C.2. What is PGP? (This is again taken from the readme file that comes with pgp.)

"PGP, short for Pretty Good Privacy, is a public key encryption package; with it, you can secure messages you transmit against unauthorized reading and digitally sign them so that people receiving them can be sure they come from you." (Adam adds-- PGP runs on Macs, PC's, Amigas, many flavors of Unix, VMS, and possibly more.)

C.3. What is Public Key Cryptography? (This next answer is quite long, but covers important information, if you're really interested in the details, heres a large part of it.)

(The following is excerpted wholesale from the PGP users guide, volume 1, by Philip Zimmermann)

How it Works

It would help if you were already familiar with the concept of cryptography in general and public key cryptography in particular. Nonetheless, here are a few introductory remarks about public key cryptography.

First, some elementary terminology. Suppose I want to send you a message, but I don't want anyone but you to be able to read it. I can "encrypt", or "encipher" the message, which means I scramble it up in a hopelessly complicated way, rendering it unreadable to anyone except you, the intended recipient of the message. I supply a cryptographic "key" to encrypt the message, and you have to use the same key to decipher or "decrypt" it. At least that's how it works in conventional "single-key" cryptosystems.

Record list >>

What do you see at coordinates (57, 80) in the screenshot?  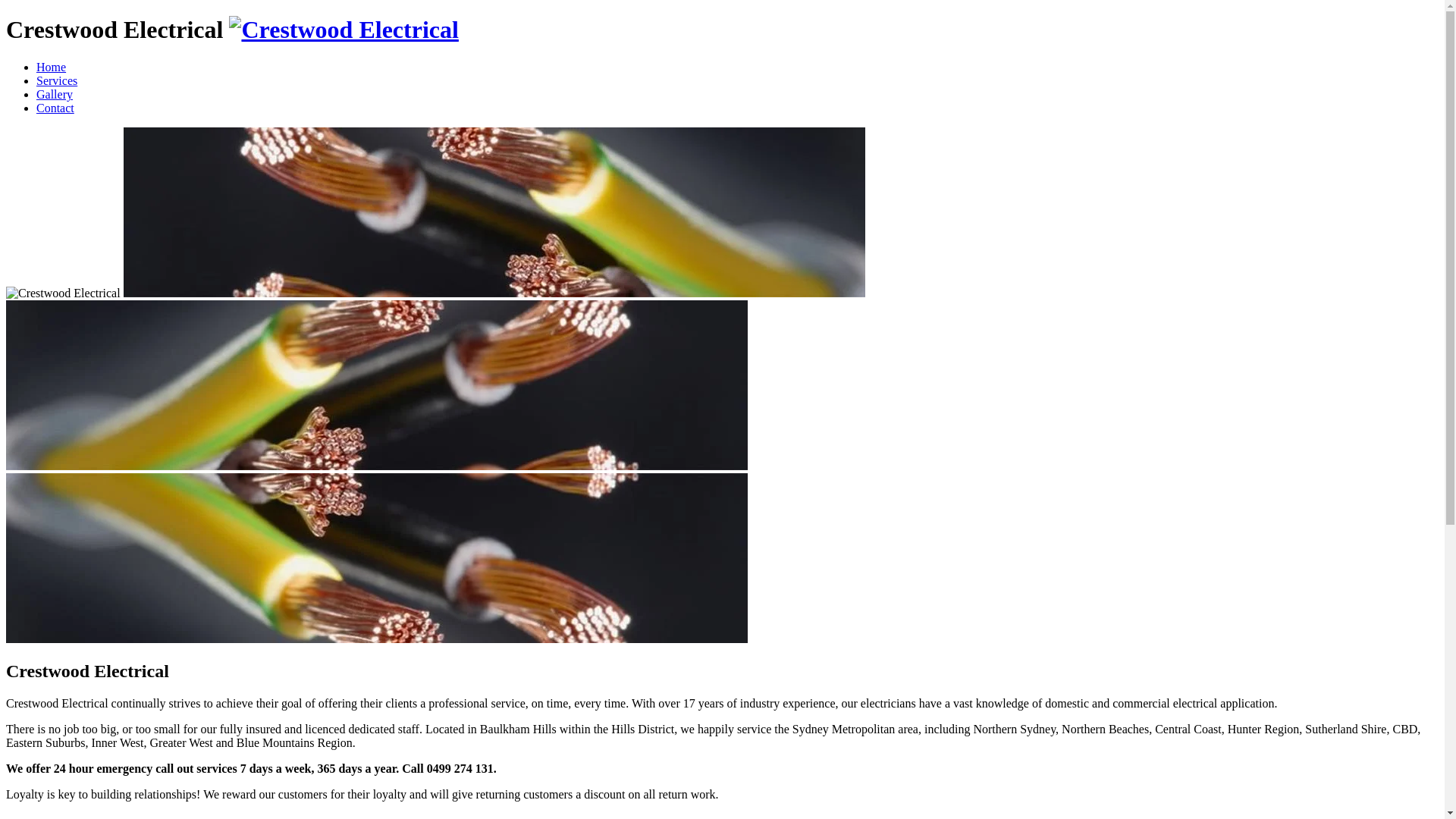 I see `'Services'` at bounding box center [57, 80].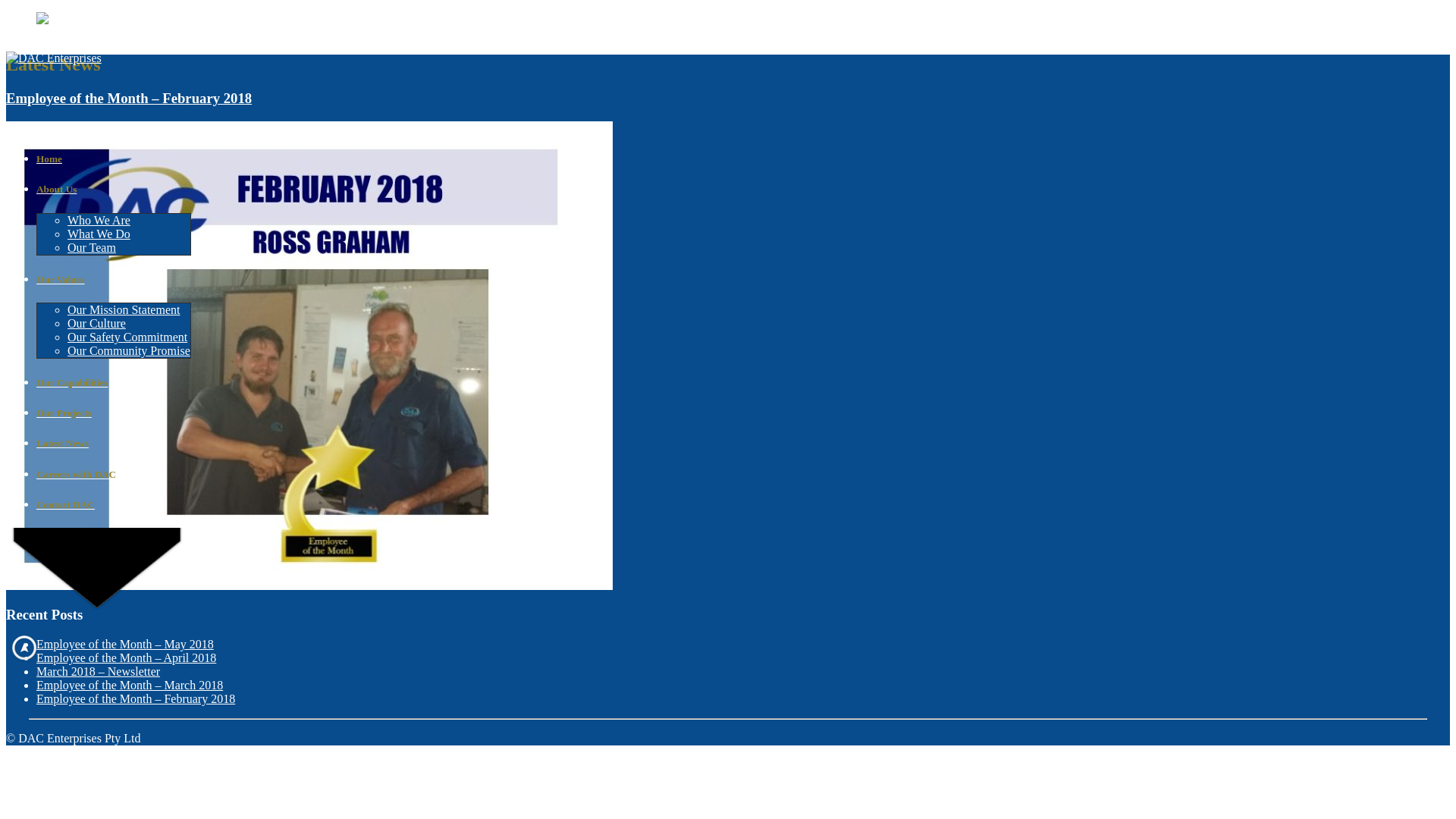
* * *
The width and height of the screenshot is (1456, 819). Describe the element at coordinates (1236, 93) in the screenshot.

What to work on >>
**A)** Translate this sentence from the PGP excerpt into Spanish: "Suppose I want to send you a message, but I don't want anyone but you to be able to read it."
**B)** Print the passage of the PGP excerpt that opens with the words containing "It would help" and closes with "public key cryptography.".

Answer list >>
**A)** Supongamos que quiero enviarte un mensaje, pero no quiero que nadie más que tú pueda leerlo.

**B)**
It would help if you were already familiar with the concept of cryptography in general and public key cryptography in particular. Nonetheless, here are a few introductory remarks about public key cryptography.